Task requirements |
Revise the lines running from the one containing "You are a GUI" through the end of the records, replacing "screenshot" with "screen capture" and leaving everything else unchanged. Return only those lines and omit the pictures.

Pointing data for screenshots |
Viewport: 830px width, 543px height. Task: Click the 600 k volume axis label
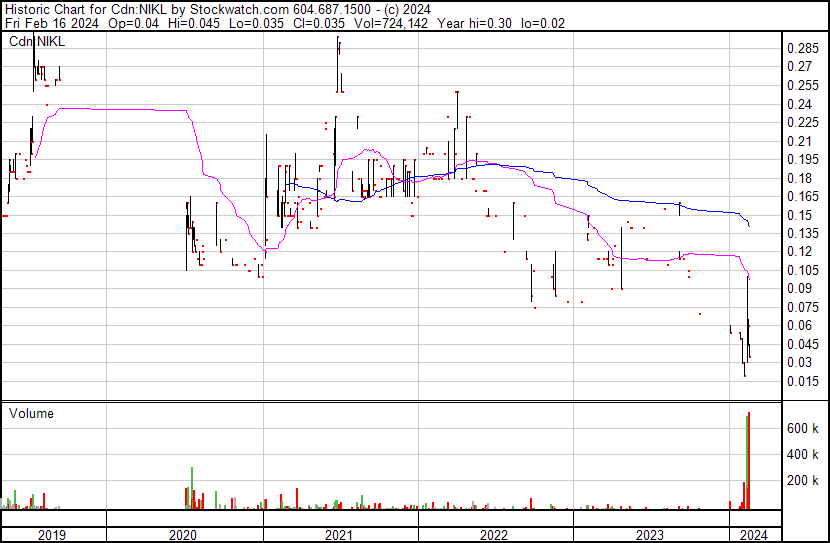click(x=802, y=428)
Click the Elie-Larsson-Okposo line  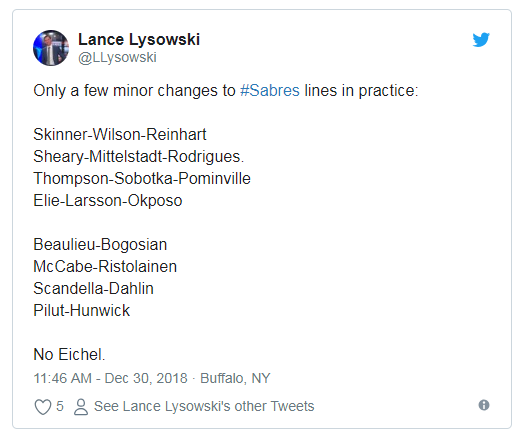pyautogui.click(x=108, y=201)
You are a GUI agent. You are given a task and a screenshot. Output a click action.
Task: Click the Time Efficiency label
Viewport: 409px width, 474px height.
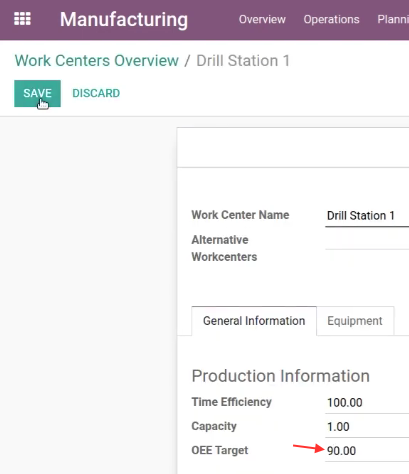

Solution |
You are a GUI agent. You are given a task and a screen capture. Output a click action.
Task: Click the Time Efficiency label
Viewport: 409px width, 474px height.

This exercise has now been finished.